The Ramento Project for Rights Defenders (RPRD) joined a solidarity visit to Lumad indigenous people in Mindanao who were forced to flee their homes due to the heavy militarization in the Andap Valley Complex. The visit was part of an ecumenical group’s initiative to look into the real situation of the displaced Lumad who are on a mass evacuation toward Tandag City.

Some 1,600 Lumad from upland communities of Diatagon, Lianga in Surigao del Sur and neighboring villages fled towards the city on July 16, 2018, merely a month after the 75th Infantry Battalion of the Philippine Army built a military detachment and a patrol base in Diatagon.

The mass evacuation is also an act of indignation against military harassment, intimidation and threats, and the sexual harassment of their women and children. Still, the military continues to attack Lumad evacuees by imposing food blockade and the cutting of water and electric supply in the evacuation sites.

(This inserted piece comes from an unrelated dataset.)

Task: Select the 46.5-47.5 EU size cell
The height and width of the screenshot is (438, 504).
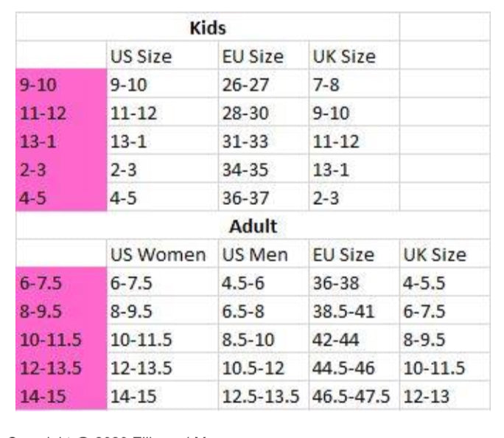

The military, too, prevented the Lumad from moving towards Tandag through hamletting. Their leaders were also charged with trumped-up cases for leading the mass evacuation.

Fr. Wilfredo Ruazol, who represented RPRD during the solidarity visit, expressed disbelief at the military’s attacks and the many cases of abuses against the rights of the Lumad.

“Subjecting the Lumad to military persecution, militarizing their villages and harassing and threatening them in their own land and even when they flee from their atrocities are apparent demonstrations of the gross human rights violations in the country,” he said.

Fr Jonas Joyohoy, RPRD Executive Director, saw the resurgence of military attacks against Lumad communities in the light of the military rule that President Duterte imposed in Mindanao.

“These violations against the Lumad people are done with impunity in the context of martial law in Mindanao, and the Lumad are left totally defenseless,” the priest added.

The Lumad people said that the militarization of their villages is aimed to quell their resistance against the encroachment of large-scale and foreign-owned coal mining companies into their ancestral land.

On Feb. 1, no less than President Rodrigo Duterte declared Andap Valley Complex open to investors and told the Lumad to prepare for relocation.

Iglesia Filipina Independiente Bishop Dindo Ranojo and spokesperson of Assert Socio-Economic Initiatives Network (ASCENT) deplored the militarization of Lumad communities.

“What we are witnessing is how the government interprets a so-called development. It is where its own people are deprived of their land, its riches and minerals, while the few and the powerful are benefits from it,” the bishop said.

He also condemned the use of military might to drive the Lumad away from their ancestral domain.

RPRD demands the pull-out of military troops in the entire Andap Valley Complex so the Lumad can return to the communities.